The previous crew was to do all that before but, during its only spacewalk on February 27, 2004 Kaleri had his spacesuit overheated because a pipe in the cooling system had got pinched (the service life of the Russian spacesuit Orlan-M of the 2000 make was actually out). For this reason, the EVA time of the crew was axed and it could not do everything planned.

The Orlan-M design is semirigid. The body and helmet of metal make a single whole, while the arms and legs are made of soft materials. The spacesuit is entered into from behind through a special hatch, whose lid houses an independent life-support system. Designers provided for the possibility of replacing removable parts of the spacesuit and refilling the temperature-control system with water.

Just after the docking of the ISS with the Soyuz ship carrying the ninth expedition, NASA deputy chief Fred Gregory said that the National Aeronautics and Space Administration thinks it premature to send the next expedition to the ISS for a year. The agency is not yet ready, he said. But we'll get back to considering the Russian proposal some time later, he added.

- - - -

Tasks to carry out:
[a] Answer these from the ISS passage:
(i) On what date did the previous crew make its only spacewalk?
(ii) How does a person get into the Orlan-M spacesuit?
(iii) What did NASA think it premature to do, according to Fred Gregory?
[b] Extend the ISS passage, picking up after its final sentence.

Given data:
- - - -

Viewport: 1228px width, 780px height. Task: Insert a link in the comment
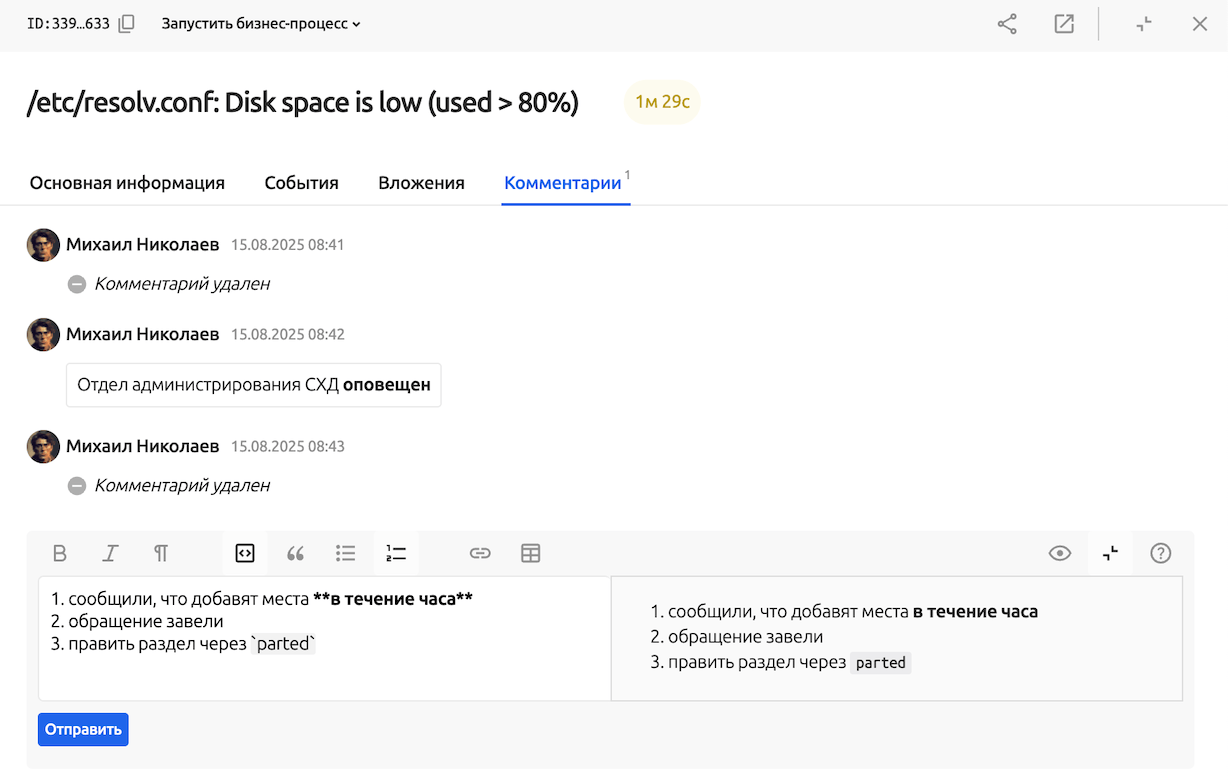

- - - -

Outputs by task:
[a]
(i) February 27, 2004.
(ii) From behind, through a special hatch whose lid houses an independent life-support system.
(iii) To send the next expedition to the ISS for a year.

[b]
Now NASA plans above all to resume shuttle service.

Yuri Semenov, chief of the Space Rocketry Corporation Energia, has said: "We are ready for long-duration missions. Our equipment is also ready and our American partners should make up their minds soon".

In early March Russia's Federal Space Agency sent to NASA an official proposal to prolong the term of stay of the ISS live-in crews. Since the American shuttles, bringing crews and cargoes to orbit, have suspended service Russia is bearing the ISS-servicing load.

As a results, the Federal Space Agency has become rid of much of the additional funds arriving from flights of European astronauts and space tourists.